High Range Test Instructions

1. Fill the DO bottle (round bottle with glass stopper) with the water to be tested by allowing the water to over flow the bottle for two or three minutes. To avoid trapping air bubbles in the bottle, incline the bottle slightly and insert the stopper with a quick thrust. If air bubbles are trapped, the sample should be discarded.

2. Use the clippers to open one DO 1 reagent powder pillow and one DO 2 reagent powder pill. Add the contents of each of the pillows to the bottle.  Stopper the bottle carefully to exclude air bubbles. Shake vigorously to mix. A flocculent precipitate will be formed.
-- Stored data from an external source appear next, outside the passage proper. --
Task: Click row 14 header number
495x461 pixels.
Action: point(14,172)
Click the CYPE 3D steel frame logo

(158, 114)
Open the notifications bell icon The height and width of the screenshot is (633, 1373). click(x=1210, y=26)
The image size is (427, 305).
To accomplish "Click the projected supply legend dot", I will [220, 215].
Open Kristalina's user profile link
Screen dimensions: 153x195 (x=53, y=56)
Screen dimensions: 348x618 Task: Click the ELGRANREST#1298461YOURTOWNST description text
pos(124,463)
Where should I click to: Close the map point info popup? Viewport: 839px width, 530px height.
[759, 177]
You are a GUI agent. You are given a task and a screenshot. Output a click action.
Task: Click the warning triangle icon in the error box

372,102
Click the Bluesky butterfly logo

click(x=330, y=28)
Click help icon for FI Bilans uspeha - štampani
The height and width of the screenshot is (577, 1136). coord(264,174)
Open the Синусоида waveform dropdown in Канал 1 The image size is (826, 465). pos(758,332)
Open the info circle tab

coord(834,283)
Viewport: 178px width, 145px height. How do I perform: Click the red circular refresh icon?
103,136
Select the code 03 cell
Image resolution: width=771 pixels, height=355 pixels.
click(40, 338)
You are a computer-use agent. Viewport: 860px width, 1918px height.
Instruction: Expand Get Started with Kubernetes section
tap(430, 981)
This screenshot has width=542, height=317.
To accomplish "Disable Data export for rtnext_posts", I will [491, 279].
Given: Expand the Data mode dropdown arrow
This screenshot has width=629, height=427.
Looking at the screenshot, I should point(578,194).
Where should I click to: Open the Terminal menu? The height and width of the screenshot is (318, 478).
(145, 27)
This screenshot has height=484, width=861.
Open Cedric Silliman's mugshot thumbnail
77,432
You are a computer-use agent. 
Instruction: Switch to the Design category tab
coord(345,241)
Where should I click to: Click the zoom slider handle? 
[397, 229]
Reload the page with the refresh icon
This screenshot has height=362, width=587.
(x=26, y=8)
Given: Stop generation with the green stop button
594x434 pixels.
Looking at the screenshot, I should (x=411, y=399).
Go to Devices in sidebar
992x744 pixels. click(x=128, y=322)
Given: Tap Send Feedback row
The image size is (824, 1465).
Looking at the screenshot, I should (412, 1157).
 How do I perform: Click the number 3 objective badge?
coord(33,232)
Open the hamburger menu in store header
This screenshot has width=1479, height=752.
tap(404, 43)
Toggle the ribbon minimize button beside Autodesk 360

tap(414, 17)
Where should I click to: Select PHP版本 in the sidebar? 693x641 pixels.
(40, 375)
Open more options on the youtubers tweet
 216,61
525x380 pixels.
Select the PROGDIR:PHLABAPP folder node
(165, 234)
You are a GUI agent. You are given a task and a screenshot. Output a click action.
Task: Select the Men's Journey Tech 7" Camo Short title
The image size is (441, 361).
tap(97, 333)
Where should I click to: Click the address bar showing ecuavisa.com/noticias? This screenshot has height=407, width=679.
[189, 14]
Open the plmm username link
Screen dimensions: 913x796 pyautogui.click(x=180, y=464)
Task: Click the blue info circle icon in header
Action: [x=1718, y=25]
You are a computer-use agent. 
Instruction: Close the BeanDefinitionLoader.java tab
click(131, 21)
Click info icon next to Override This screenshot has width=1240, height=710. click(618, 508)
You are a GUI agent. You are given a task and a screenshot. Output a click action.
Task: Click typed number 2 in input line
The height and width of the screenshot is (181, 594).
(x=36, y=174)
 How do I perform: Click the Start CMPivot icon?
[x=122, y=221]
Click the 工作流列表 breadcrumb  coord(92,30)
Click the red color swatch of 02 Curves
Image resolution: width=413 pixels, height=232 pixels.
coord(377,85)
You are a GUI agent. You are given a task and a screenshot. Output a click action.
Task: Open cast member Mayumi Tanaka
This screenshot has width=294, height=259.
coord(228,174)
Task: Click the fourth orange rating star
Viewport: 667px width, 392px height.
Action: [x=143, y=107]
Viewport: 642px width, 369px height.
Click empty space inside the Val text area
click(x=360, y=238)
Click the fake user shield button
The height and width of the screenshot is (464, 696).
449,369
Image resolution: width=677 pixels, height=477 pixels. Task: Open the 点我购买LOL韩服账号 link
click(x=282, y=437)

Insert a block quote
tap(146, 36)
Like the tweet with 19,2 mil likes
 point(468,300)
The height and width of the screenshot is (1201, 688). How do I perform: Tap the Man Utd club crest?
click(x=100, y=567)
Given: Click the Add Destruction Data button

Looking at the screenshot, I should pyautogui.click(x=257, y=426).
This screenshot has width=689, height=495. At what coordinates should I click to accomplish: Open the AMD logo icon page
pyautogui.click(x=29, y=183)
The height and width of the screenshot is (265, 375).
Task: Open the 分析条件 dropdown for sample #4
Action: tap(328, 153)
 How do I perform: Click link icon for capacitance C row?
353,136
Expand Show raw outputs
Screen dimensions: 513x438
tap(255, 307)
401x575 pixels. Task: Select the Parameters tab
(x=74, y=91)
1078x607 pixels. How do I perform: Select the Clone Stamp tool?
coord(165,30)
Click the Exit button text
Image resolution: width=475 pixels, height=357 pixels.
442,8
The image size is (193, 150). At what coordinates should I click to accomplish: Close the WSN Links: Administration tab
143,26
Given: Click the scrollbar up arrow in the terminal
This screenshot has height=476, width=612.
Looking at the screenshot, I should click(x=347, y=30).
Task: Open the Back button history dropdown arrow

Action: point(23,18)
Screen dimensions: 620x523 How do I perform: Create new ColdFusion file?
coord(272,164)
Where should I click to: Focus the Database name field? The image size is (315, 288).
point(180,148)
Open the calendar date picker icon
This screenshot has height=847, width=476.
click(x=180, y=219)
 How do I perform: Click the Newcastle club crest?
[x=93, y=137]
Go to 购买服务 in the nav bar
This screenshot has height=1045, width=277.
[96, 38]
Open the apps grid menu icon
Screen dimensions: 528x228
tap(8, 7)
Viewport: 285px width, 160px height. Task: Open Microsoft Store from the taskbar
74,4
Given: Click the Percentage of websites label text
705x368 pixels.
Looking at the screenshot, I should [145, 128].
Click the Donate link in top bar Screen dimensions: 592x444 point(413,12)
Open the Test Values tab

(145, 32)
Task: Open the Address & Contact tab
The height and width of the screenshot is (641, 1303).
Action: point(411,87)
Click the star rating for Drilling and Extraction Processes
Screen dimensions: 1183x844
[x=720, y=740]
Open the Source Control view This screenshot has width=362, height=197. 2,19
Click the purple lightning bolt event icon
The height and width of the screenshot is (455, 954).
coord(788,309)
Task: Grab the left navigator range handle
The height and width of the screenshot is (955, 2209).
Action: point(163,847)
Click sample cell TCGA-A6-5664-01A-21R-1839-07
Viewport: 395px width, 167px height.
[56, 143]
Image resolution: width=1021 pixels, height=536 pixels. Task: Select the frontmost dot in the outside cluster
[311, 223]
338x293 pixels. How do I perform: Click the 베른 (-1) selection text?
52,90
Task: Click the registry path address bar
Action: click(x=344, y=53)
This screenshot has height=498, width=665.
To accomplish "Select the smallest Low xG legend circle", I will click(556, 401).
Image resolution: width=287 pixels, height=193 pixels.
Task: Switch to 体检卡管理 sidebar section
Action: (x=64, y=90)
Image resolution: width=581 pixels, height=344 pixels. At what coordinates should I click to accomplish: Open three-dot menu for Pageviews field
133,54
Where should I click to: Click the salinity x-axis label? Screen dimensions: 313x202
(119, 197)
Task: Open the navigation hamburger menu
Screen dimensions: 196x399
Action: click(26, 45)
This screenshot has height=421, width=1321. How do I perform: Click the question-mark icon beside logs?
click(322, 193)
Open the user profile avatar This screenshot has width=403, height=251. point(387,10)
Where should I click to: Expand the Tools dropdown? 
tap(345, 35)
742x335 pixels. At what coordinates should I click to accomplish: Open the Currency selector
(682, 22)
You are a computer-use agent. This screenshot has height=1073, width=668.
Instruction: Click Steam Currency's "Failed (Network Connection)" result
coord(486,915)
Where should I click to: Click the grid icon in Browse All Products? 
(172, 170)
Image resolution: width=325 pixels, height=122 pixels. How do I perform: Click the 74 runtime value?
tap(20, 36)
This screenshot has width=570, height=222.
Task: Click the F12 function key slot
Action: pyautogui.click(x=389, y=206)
If oxygen is present in the sample the precipitate will be brownish orange in color. A small amount of powdered reagent may remain stuck to the bottom of the bottle.

3. Allow the sample to stand until the floc has settled halfway in the bottle, leaving the upper half of the sample clear. Shake the bottle again. Again let it stand until the upper half of the sample is clear. Note the floc will not settle in samples with high concentrations of chloride.

4. Use the clippers to open DO 3 reagent . Remove the stopper from the bottle and add the contents of the pillow. Carefully restopper the bottle and shake to mix. The floc will dissolve and a yellow color will develop if oxygen is present.

5. Fill the plastic measuring tube level full of the sample prepared in steps 1-4. Pour the sample into the square mixing bottle.

6. Add sodium thiosulfate standard solution drop by drop to the mixing bottle, swirling to mix after each drop. hold the dropper vertically above the bottle and count each drop as it is added. Continue to add drops until the sample changes from yellow to colorless.

7. Each drop used to bring about the color change in step 6 is equal to 1 mg/l of dissolved oxygen.

Low Range Test Instructions

1. If the result of step 7 is very low, 3 mg/l or less, it is advisable to obtain a more sensitive test. To do so, use the prepared sample left from step 4 in the high range test. Pour off the contents of the DO bottle until the level just reaches the mark (30 ml) on the bottle.

2. Add sodium thiosulfate standard soln. drop by drop, directly to the DO bottle. Count each drop as it is added and swirl the bottle constantly to mix while adding the titrant. Continue to add drops until the sample changes from yellow to colorless.

3. Each drop of standard soln. used to bring about the color change in step 2 is equal to 0.2 mg/l DO.